Set up release of data from the green web DB

mrchrisadams commented 5 years ago

We need to make release of the content in the greenweb database, which would ideally be the same as the API results, to make documentation easier:

For reference responses look like so (abridged, to remove the bits for the browser extension we don't use):

{
  "green": true,
  "url": "www.thegreenwebfoundation.org",
  "data": true,
  "hostedby": "LeaseWeb",
  "hostedbyid": 156,
  "hostedbywebsite": "www.leaseweb.com",
}

We'd need to query the greencheck table, then for each url we have we'd ideally need the result of the latest check.

Todo

[ ] transfer across GreencheckDataDumpCommand CLI command to dump to a csv file (we may need to update this)
[ ] transfer across GreencheckCsvCheckerCommand to make sure we have the top 1m urls in redis (we might make this work a separate queue to avoid messing with performance)
[ ] update current caching code to write to the datastructure we'd pull from for the CSV file
[ ] Decide about adding the checked_on value

arendjantetteroo commented 5 years ago

Not sure if this big table is the best way to query for this as it might be really slow. Did you already try it?

A better way might be storing the latest result of each url in another table (or redis) depending on how much data this is?

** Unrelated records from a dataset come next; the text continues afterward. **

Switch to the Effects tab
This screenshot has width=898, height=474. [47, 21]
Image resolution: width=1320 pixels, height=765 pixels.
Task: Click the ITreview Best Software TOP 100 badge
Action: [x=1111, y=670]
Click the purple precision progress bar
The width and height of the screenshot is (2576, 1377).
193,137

mrchrisadams commented 5 years ago

Yeah, it's slow.

To get an idea of how long it might take, I ran this query to count how many unique urls we have:

  SELECT
    count(DISTINCT url)
  FROM
    `greencheck`
  ORDER BY url`

The result was something like 20m records, so I figure it would be similar. Is the payload above is 166 characters and we have 20m of them that works out to something like the following in bytes:

166 * 20_000_000 = 3,320,000,000

I think that's a would be three and a half gig. You can fit in memory, but I'm not sure how much space we have set aside for Redis.

Running the query

Even if we kept this in Redis, I think we'd still need to run some hairy SQL query once to populate the datastructure, and if not, I figure we'd still need to run this once every month or so anywhere.

mrchrisadams commented 5 years ago

Okay, just checked the stats on Redis.

From what I can see, we're using less than half a gig of memory to store between 300k and 400k keys.

It looks like we do have a decent amount of headroom memory wise in that box, so I'm gonna look at whether it's possible to store the latest result in Redis, for a longer time period of time than the current default of a few hours.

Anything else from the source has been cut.